Originally posted by Captain Falcon Yeah I was wondering about linguistic perspectives being used vs statistical ML techniques, and what you meant by it, what the distinction between the two are in this specific field.
From my understanding, normal machine learning techniques are used to solve abstract or highly complex problems through trial and error rather than systemizing it and breaking it down into exact general rules. So for example, you can teach the AI the abstract idea of what is a hotdog and what is not a hotdog by feeding it 50000000000000 images of hotdog and as many not-hotdog images as possible, and eventually it gets really, really good at sorting hotdog vs not hotdog.
Whereas otherwise you would have to directly write in "X means it's hotdog, Y means it's not hotdog" conditions.
Am I understanding correctly that that is kind of what it is with language? In this case the linguistic approach would be to create a map of all the rules and exceptions of the language perfectly, and then just program that.
Would you say that an engineer could probably more easily create an AI for dealing with (as an example) Lojban Vs English (assuming equal, thorough knowledge of both)?
Right, that's pretty much it. Orthodox ML approaches treat language, or vision, or cognition, or any other task we might want to automate as an exercise in mapping stochastic inputs to outputs, a system governed more or less by a set of probabilistic weights and some equation that combines them.
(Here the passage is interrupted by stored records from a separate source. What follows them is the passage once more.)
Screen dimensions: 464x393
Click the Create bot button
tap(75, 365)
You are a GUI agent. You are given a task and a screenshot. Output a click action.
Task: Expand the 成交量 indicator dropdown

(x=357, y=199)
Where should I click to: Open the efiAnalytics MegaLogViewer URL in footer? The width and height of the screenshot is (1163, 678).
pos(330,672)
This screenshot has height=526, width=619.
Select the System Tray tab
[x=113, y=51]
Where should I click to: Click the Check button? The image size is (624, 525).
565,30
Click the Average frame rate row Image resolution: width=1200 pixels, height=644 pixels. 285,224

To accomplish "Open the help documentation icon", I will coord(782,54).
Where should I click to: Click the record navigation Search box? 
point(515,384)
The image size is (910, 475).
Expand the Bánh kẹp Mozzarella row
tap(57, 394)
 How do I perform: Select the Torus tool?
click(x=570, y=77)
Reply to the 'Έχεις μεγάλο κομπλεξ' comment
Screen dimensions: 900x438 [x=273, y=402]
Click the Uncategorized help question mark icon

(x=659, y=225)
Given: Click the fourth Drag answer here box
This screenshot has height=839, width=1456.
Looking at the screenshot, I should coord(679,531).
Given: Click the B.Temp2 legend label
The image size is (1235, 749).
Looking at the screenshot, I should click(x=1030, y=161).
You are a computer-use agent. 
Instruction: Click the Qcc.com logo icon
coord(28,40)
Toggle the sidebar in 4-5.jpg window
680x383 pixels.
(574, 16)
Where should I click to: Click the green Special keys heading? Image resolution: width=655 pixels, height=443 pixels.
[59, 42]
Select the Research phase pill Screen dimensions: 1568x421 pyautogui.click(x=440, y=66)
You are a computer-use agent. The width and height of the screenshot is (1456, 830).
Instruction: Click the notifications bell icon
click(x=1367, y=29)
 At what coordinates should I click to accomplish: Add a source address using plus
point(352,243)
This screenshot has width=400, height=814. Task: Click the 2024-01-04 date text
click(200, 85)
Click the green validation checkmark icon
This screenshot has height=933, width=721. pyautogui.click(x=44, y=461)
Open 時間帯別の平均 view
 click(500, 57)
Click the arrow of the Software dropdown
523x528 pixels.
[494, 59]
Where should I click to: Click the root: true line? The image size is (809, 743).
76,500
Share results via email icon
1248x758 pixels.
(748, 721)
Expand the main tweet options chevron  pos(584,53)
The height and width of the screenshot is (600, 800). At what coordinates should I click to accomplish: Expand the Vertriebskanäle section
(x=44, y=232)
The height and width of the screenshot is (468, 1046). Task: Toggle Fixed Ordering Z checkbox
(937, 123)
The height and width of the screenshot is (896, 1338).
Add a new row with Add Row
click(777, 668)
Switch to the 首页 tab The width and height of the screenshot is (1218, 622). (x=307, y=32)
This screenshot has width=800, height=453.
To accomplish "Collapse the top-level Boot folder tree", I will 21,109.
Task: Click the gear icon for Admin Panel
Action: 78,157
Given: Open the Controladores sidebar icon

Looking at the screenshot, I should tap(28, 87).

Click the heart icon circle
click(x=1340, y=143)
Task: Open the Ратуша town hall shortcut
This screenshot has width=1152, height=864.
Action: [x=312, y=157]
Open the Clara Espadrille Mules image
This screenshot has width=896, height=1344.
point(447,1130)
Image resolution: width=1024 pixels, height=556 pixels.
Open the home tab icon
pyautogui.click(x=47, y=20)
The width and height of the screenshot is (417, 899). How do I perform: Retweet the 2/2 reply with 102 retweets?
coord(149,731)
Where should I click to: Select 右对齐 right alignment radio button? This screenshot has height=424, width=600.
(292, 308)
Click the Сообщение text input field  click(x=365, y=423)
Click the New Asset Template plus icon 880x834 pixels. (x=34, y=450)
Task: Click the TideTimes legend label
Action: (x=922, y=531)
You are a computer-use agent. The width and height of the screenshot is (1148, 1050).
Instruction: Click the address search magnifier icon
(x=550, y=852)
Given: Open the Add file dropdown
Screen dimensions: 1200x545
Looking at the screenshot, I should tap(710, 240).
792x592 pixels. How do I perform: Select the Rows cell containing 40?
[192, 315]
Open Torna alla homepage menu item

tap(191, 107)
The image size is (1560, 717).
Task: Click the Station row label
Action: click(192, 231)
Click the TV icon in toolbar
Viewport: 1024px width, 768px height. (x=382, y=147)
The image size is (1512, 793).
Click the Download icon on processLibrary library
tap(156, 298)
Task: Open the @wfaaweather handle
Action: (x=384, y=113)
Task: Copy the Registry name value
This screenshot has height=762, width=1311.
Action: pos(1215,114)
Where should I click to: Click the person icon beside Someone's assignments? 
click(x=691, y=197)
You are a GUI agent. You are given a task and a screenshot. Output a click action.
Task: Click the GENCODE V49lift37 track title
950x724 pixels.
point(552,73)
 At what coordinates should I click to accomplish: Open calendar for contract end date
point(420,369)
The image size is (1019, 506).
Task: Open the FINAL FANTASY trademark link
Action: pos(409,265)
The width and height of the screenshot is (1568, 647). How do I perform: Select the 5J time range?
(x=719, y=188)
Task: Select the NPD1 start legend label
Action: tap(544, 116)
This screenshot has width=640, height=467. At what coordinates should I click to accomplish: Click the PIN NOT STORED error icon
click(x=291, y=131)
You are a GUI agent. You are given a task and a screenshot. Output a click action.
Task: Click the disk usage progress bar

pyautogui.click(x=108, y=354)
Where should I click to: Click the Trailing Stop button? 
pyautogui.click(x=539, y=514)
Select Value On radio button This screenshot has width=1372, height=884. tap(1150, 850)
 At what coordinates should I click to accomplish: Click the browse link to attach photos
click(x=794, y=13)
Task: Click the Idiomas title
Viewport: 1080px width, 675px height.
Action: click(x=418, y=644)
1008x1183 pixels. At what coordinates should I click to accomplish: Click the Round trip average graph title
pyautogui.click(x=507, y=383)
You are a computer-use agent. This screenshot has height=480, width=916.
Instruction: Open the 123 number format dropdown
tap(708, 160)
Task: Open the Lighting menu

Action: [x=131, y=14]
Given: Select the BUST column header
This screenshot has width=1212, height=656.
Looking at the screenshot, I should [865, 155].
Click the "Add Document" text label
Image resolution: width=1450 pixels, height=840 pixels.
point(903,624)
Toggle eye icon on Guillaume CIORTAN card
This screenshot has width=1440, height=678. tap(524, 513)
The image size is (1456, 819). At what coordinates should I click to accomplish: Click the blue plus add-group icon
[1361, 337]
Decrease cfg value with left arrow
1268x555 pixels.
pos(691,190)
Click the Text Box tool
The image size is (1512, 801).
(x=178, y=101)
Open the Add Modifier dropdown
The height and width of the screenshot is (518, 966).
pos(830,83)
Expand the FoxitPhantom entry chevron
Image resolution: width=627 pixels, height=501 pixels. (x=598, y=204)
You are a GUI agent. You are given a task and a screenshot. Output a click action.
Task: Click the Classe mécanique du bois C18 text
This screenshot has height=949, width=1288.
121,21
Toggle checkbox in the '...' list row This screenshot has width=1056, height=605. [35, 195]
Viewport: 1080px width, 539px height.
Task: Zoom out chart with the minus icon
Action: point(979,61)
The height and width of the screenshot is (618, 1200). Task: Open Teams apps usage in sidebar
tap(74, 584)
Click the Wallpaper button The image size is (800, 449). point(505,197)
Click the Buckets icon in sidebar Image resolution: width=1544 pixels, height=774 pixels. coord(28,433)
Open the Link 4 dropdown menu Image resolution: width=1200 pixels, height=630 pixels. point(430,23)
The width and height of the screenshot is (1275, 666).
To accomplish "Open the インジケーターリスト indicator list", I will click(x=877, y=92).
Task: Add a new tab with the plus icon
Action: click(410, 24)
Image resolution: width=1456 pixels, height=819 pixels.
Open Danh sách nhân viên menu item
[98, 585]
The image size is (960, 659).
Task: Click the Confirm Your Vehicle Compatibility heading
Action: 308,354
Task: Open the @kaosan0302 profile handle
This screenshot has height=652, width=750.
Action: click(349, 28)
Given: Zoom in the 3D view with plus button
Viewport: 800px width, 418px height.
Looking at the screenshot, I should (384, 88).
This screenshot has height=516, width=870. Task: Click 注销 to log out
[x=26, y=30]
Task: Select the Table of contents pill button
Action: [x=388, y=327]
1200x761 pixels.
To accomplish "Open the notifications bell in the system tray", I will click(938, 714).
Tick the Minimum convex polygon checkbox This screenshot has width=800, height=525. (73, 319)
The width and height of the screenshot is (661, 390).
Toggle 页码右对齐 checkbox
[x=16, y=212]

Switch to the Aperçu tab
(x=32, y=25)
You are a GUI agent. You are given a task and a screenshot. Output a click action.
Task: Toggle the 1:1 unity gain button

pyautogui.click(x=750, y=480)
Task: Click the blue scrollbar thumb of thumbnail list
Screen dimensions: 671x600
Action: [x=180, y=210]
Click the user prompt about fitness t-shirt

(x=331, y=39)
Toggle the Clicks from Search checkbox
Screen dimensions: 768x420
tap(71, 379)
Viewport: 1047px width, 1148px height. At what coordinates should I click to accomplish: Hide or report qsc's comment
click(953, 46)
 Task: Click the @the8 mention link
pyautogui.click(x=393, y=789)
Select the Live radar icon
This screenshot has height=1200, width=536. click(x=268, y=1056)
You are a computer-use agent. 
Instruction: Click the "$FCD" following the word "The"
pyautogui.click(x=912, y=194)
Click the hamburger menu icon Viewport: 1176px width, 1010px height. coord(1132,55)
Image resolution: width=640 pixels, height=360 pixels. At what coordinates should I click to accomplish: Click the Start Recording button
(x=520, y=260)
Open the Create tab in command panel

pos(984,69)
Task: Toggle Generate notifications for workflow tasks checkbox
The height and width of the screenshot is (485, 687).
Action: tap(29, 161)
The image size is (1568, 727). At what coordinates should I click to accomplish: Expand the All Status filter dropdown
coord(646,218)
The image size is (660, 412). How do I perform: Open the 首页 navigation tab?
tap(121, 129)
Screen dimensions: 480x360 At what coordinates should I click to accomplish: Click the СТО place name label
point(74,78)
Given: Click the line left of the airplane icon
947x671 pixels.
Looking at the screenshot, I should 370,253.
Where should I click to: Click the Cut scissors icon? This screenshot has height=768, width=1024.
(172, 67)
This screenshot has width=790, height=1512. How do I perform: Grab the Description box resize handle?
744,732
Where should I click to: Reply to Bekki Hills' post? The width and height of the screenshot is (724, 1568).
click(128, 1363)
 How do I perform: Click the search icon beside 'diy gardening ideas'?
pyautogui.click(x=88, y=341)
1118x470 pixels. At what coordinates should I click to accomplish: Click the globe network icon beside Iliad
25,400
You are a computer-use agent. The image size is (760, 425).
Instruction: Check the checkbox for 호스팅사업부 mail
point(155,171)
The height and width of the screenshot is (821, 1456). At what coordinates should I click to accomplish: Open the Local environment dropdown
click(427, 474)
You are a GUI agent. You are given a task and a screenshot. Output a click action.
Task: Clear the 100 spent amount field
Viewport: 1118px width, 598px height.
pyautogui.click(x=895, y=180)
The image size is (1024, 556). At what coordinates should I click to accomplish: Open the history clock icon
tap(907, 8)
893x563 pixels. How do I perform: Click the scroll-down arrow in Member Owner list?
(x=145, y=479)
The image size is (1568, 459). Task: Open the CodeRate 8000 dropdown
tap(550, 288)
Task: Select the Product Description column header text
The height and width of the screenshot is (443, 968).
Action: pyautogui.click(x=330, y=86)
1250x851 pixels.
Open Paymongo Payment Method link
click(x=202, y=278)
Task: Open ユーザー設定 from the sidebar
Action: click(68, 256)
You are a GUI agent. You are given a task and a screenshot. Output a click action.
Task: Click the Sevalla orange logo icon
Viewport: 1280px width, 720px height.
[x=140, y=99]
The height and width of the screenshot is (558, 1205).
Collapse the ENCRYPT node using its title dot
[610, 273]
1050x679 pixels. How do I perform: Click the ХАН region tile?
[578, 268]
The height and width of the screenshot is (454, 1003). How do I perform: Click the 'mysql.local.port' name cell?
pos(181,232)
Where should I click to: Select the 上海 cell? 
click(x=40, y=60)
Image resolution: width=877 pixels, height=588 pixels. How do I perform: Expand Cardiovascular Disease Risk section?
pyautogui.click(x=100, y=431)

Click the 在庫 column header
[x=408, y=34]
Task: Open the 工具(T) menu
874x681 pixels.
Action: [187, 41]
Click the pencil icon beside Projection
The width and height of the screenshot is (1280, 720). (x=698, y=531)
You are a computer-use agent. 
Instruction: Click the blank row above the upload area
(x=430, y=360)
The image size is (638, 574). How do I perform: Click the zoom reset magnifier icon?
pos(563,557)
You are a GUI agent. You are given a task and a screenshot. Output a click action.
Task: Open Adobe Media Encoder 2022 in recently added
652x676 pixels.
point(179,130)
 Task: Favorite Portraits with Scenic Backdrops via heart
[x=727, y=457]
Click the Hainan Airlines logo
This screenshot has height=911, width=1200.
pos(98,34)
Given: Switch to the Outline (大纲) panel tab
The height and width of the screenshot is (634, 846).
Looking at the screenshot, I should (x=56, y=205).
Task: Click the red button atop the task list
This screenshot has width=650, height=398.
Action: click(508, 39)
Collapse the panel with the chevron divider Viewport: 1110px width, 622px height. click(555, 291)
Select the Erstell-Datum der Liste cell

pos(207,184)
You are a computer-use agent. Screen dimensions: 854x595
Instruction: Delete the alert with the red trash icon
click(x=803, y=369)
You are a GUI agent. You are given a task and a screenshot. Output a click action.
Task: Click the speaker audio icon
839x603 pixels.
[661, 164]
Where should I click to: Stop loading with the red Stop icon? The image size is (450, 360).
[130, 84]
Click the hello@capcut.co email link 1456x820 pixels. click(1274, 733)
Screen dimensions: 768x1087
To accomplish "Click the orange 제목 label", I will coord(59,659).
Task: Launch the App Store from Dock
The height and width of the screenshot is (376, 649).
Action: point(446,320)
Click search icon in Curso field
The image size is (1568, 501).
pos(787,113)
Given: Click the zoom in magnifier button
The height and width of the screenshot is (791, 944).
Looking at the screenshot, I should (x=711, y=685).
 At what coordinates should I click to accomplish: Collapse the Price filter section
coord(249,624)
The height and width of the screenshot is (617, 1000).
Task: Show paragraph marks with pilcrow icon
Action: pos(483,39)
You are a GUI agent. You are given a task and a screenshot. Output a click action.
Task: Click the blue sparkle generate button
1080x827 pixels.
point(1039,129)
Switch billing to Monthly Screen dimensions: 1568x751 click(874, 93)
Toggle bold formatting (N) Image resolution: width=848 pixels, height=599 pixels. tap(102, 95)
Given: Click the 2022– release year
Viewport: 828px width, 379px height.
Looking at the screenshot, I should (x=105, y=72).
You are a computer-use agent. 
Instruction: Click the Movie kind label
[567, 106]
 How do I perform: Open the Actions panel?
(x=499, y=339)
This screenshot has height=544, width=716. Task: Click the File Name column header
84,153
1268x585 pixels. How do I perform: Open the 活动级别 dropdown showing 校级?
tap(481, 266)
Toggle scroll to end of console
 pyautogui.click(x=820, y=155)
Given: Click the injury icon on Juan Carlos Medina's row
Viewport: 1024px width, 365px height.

N images of hotdogs are used to predict if the next image encountered is a hotdog or not.
The heterodoxy maintains this is a fundamentally futile strategy, that language is governed by a finite number of laws (allowing for a finite set of exceptions to each) and that any system that seeks to understand language needs to understand those laws. But then the term "understand" is interesting, commercial AI research doesn't really care about "understanding", it's not a word in their vocabulary, the focus is on problem solving. I tend to think the course we should be interested in is understanding, but from experience problem solving approaches have solved more human problems than understanding approaches.
It's an interesting question what Lojban means to the "understanding" model. On the one hand Winograd cases resolve to a simple Turing test under Lojban, that is computers can parse Lojban sentences unambiguously, but most advocates of understanding models will say understanding language is more than being able to form a parse tree so it's still irrelevant since language tasks are about meaning rather than parsing.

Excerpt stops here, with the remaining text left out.